As a service provider we needed to understand **service availability** across our suite of Data Centres. We also needed to understand the quality of the broadband connection that our customers had.

Scheduling a series of automatic calls was the easy bit. Where all the calls of sufficient quality, or where there customer local connection issues that were degrading the calls?

## Our solution:

Record a call at the edge and compare that to the original using spectrograms. To overlay the original call with the recorded call (uploaded from the edge to the server) the spectrograms had to be translated using fast fourier transform.

This process divides the sound frequencies into components of distinct frequencies.

Once the sound waves are broken into their distinct frequencies. The algorithm creates a distinct fourier transform (DFT) of the component frequencies. One this has been done a mathematical comparison can be made of the original sound file and the recorded sound file.

This produces a similarity scale of the recorded call and its original. The user can then decide the level of similarity that they require mathematically.

We developed a similarity scale where 70/100 was of no audible difference to the human ear. 60/100-70/100 was very marginal distinctions.

Anything below this we though noticeable to the human ear and therefore a call of unacceptable quality. We were able to create alarms and call logs of these calls. The recorded calls were available for download so that the validity of the scoring system could be manually checked if required.

**Essentially we are creating a digital fingerprint of the original call and the recorded call.**

## To generate fingerprints, the following process is performed:

- Both are files are resampled to a fixed rate of 12kHz. This helps to compare like for like. Resampling is done using simple linear interpolation of the amplitudes in the WAV file.
- We build a spectrogram of the WAV file. To do this, we:
- First, apply an overlap factor so that each frame (where a frame is 1/6 of a second of data) has no large discontinuities
- We then apply a window function (Hamming) which, along with the overlapping above, smooths each frame to prevent large distortions in our transformation below.
- Next, we apply a 1 dimensional discrete fourier transform on each frame.
- Lastly, we normalise all signals in all frames to be between 0 and 1.

- We use this normalised spectrogram and divide each frame into a number of filter banks. We calculate the robust points (those with the highest spectrogram value) in each filter bank.

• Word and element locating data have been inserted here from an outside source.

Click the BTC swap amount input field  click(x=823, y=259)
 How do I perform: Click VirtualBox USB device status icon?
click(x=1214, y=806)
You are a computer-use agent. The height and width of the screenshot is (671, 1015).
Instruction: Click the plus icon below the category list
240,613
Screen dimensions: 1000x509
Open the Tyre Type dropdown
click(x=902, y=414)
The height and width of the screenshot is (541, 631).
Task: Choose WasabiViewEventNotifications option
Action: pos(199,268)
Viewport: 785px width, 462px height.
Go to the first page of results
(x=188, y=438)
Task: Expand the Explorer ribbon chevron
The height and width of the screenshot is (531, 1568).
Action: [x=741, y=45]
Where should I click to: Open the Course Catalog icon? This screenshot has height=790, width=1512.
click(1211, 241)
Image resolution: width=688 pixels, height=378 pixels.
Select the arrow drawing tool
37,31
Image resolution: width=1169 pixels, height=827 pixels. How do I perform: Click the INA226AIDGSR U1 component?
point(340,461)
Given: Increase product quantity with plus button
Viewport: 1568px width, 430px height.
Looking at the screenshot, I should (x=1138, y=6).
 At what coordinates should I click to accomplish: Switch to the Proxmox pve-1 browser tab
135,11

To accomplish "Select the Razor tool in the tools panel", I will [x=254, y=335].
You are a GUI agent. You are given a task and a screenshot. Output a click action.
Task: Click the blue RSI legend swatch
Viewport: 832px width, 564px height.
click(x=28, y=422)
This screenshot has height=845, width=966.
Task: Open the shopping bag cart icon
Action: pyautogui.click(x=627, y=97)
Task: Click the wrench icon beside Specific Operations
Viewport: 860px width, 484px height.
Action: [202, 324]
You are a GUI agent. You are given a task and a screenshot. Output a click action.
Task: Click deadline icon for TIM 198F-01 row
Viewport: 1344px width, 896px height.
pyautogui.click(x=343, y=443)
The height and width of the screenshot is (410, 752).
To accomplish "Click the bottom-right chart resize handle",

Each robust point is scaled by the maximum value of a signed 32-bit integer (2,147,483,647) appended to the fingerprint as an intensity value (along with their coordinates), resulting in a **complete fingerprint of the WAV file**.

## To compare two fingerprints, the following process is performed:

- We build the pair position list table for each fingerprint. This is built by collecting all the positions for each pair. A pair is defined as a hash (a simple, one way function) of two different (x,y) positions, subject to certain constraints, within the fingerprint.
- We generate an offset score by searching each fingerprint pair position list table for the others pair. When we find a matching pair, we count the number of occurrences of each of the pairs’ positions’ differences (their offsets) and keep a tally of the number of times each offset occurs.
- We then determine which offset occurred the most number of times. We use this number (the number of times the most common offset occurred) as our similarity score. We also add to our score half the count of the offset values immediately before and after the most common offset value.

We divide this value by the number of frames in our fingerprints (or, if each fingerprint has a different number of frames, the smaller of the two fingerprints’ frame counts), and multiply our value by 100 to scale it to be between 0 and 100.

**This is a rough approximation of our algorithm for comparing the similarity of two WAV files.**